Sometimes you have to be a little more diligent in your searches:
RUNNING AN OBDII DRIVE CYCLE
Suppose you’ve "fixed" an emissions problem on an OBDII-equipped vehicle. How can you check your work? By performing what’s called an "OBDII drive cycle."
The purpose of the OBDII drive cycle is to run all of the onboard diagnostics. The drive cycle shold be performed after you’ve erased any trouble codes from the PCM’s memory, or after
the battery has been disconnected. Running through the drive cycle sets all the system status "flags" so that subsequent faults can be detected.
The OBDII drive cycle begins with a cold start (coolant temperature below 122 degrees F and the coolant and air temperature sensors within 11 degrees of one another).
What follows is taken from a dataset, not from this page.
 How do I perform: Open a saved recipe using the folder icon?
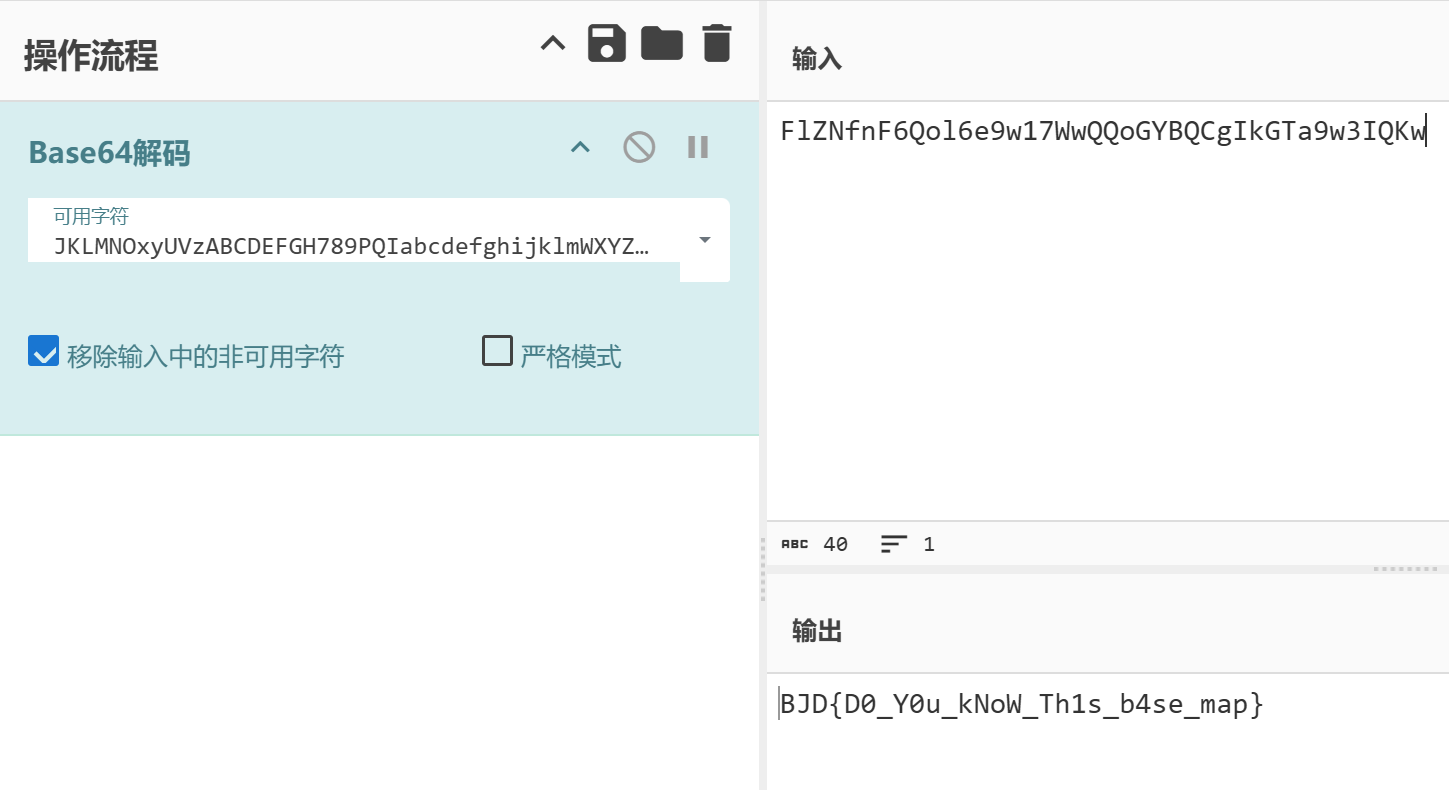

NOTE: The ignition key must not be on prior to the cold start otherwise the heated oxygen sensor diagnostic may not run.
1. As soon as the engine starts, idle the engine in drive for two and a half minutes with the A/C and rear defrost on. OBDII checks oxygen sensor heater circuits, air pump
and EVAP purge.
2. Turn the A/C and rear defrost off, and accelerate to 55 mph at half throttle. OBDII checks for ignition misfire, fuel trim and canister purge.
3. Hold at a steady state speed of 55 mph for three minutes.
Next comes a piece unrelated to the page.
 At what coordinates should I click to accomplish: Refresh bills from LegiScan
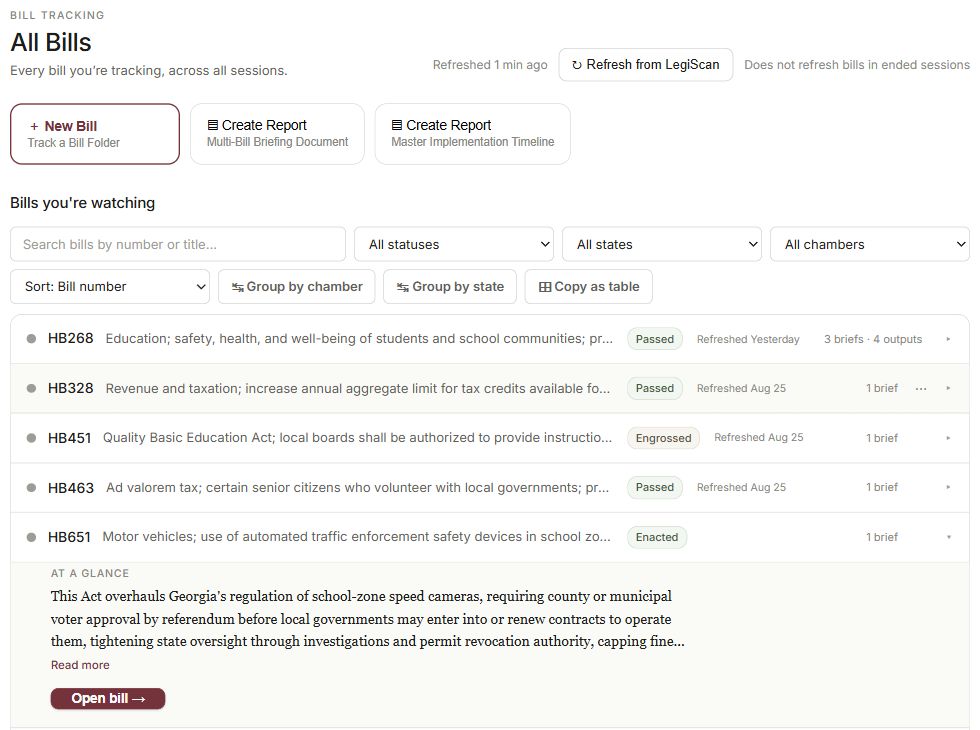pyautogui.click(x=646, y=64)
OBDII monitors EGR, air pump, O2 sensors and canister purge.
4. Decelerate (coast down) to 20 mph without braking or depressing the clutch. OBDII checks EGR and purge functions.
5. Accelerate back to 55 to 60 mph at ¾ throttle. OBDII checks misfire, fuel trim and purge again.
6. Hold at a steady speed of 55 to 60 mph for five minutes.
OBDII monitors catalytic converter efficiency, misfire, EGR, fuel trim, oxygen sensors and purge functions.
7. Decelerate (coast down) to a stop without braking. OBDII makes a final check of EGR and canister purge.